Teams shipping ASP.NET Core applications on Windows Server benefit most from pipelines that treat infrastructure as code and enforce verification at every stage. The result is fewer production incidents and shorter feedback loops between commit and customer value.

Trunk-based development paired with short-lived feature flags replaces long-lived branches. This approach keeps the main line always deployable and allows selective rollout of changes without full redeploys.

The following sections outline concrete pipeline structures, verification steps, and deployment strategies that have proven effective for production .NET workloads.

#Pipeline Structure for .NET 10 Applications

A minimal yet effective pipeline contains four stages executed on every push to main: build and test, security scanning, packaging, and deployment to a staging environment. Each stage fails fast and produces artifacts only when preceding checks pass.

yaml
name: dotnet-ci
on: [push]
jobs:
  build:
    runs-on: windows-latest
    steps:
    - uses: actions/checkout@v4
    - name: Setup .NET
      uses: actions/setup-dotnet@v4
      with:
        dotnet-version: '10.x'
    - run: dotnet restore
    - run: dotnet build --no-restore
    - run: dotnet test --no-build --logger trx

Store the resulting NuGet packages and published application folders as pipeline artifacts. This eliminates the need to rebuild during later stages and guarantees the exact binaries that passed tests reach production.

#Deployment Automation with IIS and SQL Server

Blue-green deployments on Windows Server use two separate application pools and a load-balancer or ARR rule to switch traffic. The pipeline stops the inactive pool, publishes the new binaries, runs smoke tests, then switches the routing rule.

  • Use Web Deploy or MSDeploy packages for atomic file updates.
  • Run Entity Framework Core migrations against a staging database first, then apply the same script to production with transaction wrapping.
  • Store connection strings and feature flags in environment-specific configuration providers rather than appsettings.json.

#Observability and Rollback Readiness

Integrate structured logging and metrics collection early. Application Insights or OpenTelemetry exporters allow correlation of deployment events with performance data, making it possible to detect regressions within minutes of a release.

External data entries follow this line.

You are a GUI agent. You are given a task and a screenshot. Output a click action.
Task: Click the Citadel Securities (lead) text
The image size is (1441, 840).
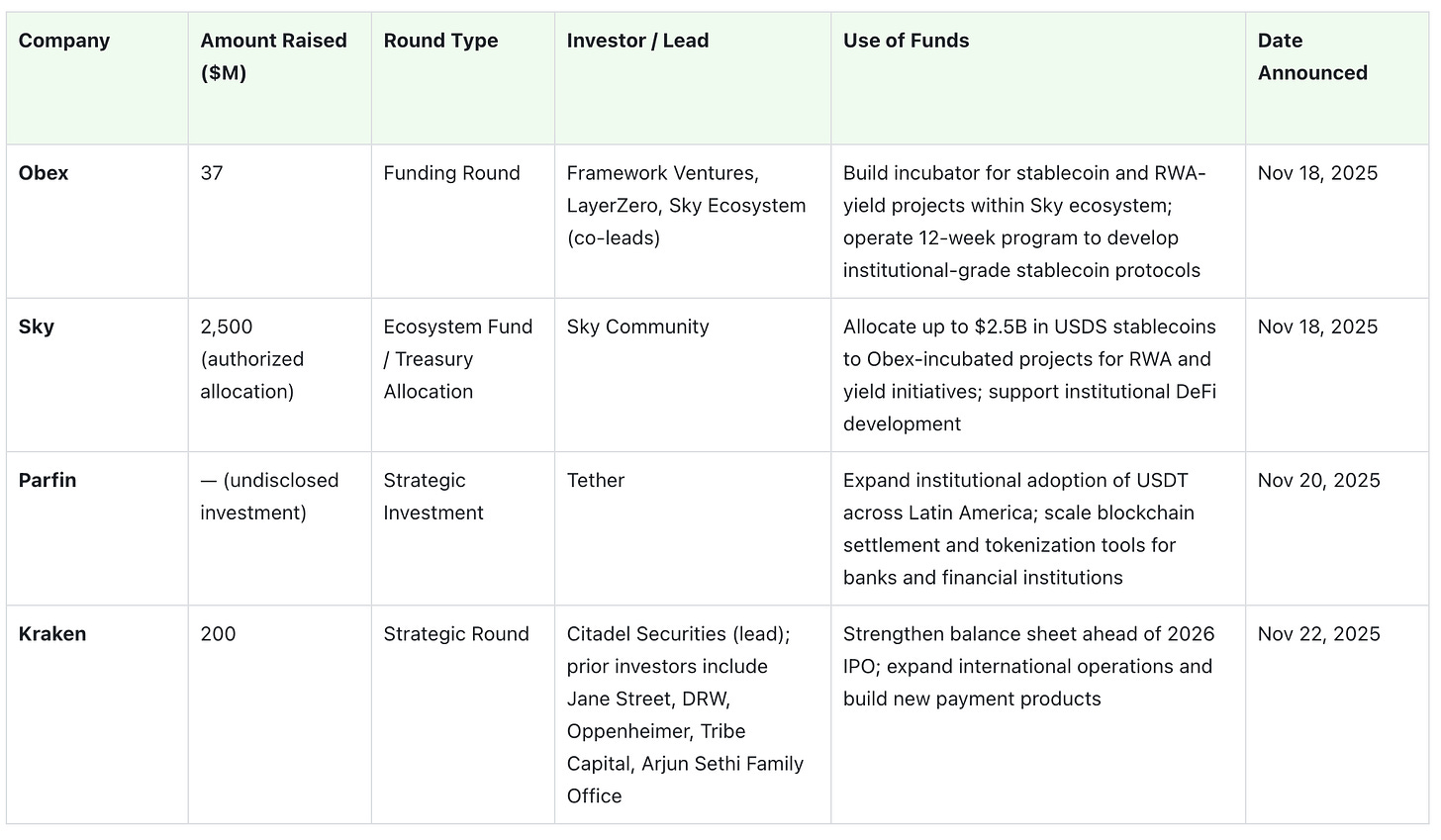tap(678, 634)
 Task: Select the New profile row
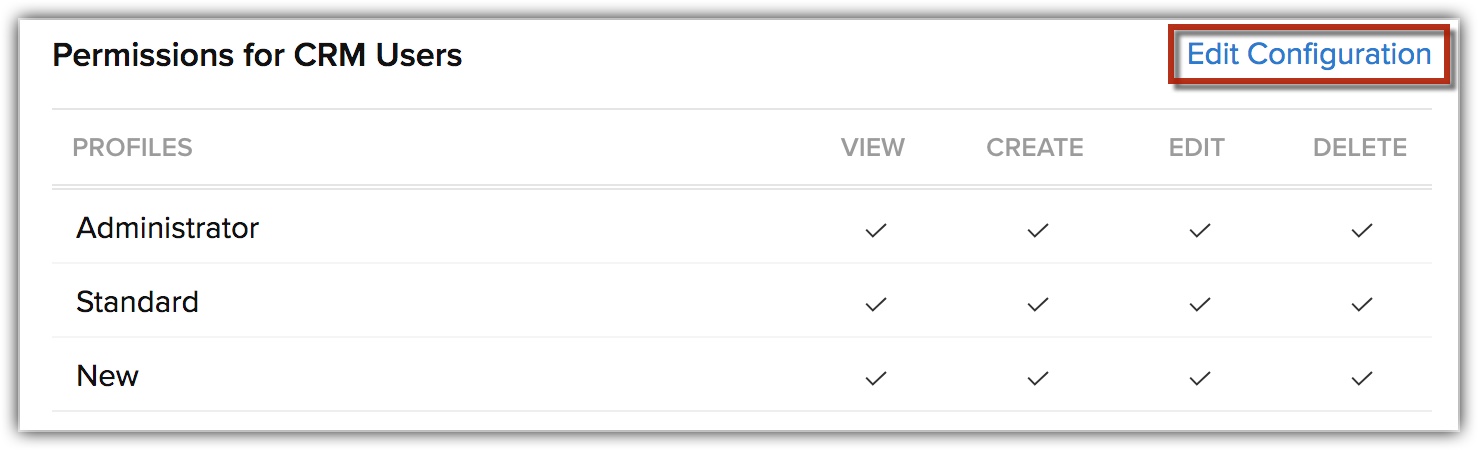(742, 375)
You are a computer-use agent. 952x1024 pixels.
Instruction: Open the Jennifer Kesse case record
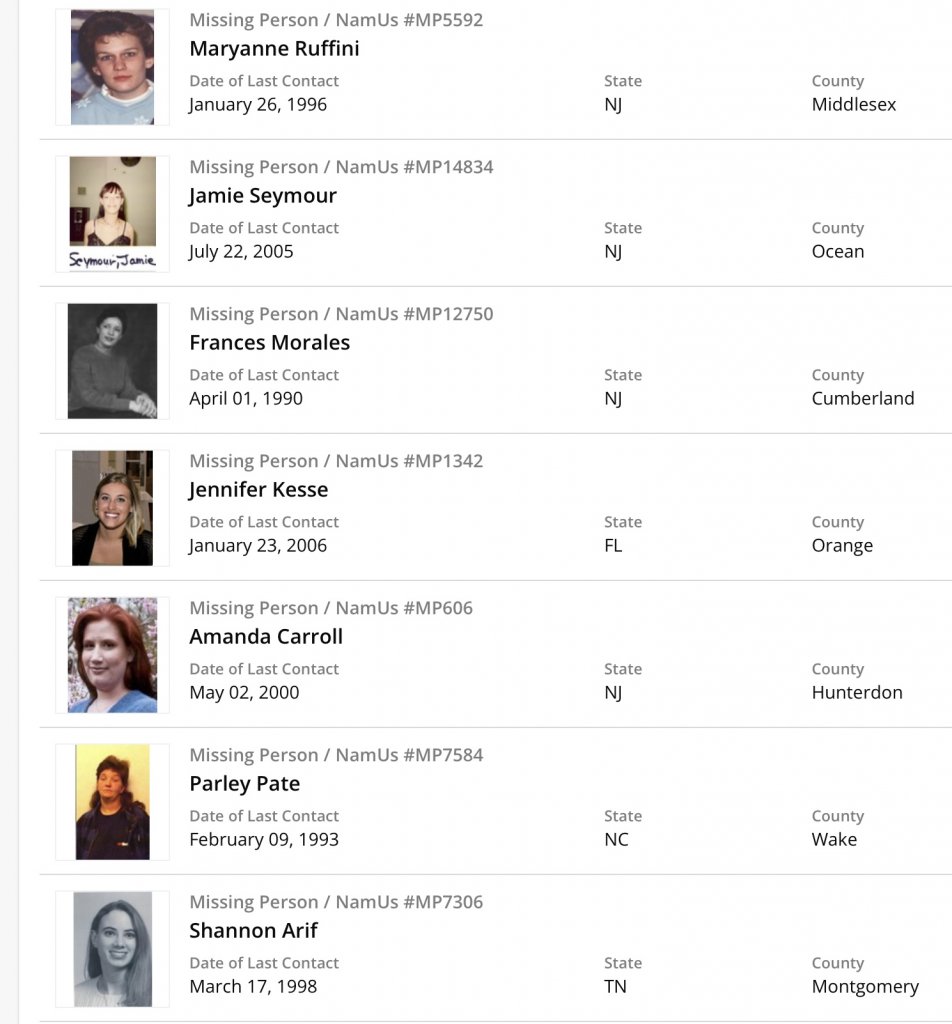259,490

Automated rollback triggers on error-rate thresholds or failed health checks. The pipeline retains the previous deployment package and can revert routing or application pool configuration in under two minutes.

#Practical Next Steps

Start by converting an existing release process into a single trunk-based pipeline with mandatory tests and artifact promotion. Add blue-green deployment and health-based rollback once the basic flow is stable. These changes typically reduce mean time to recovery by half while increasing deployment frequency without added risk.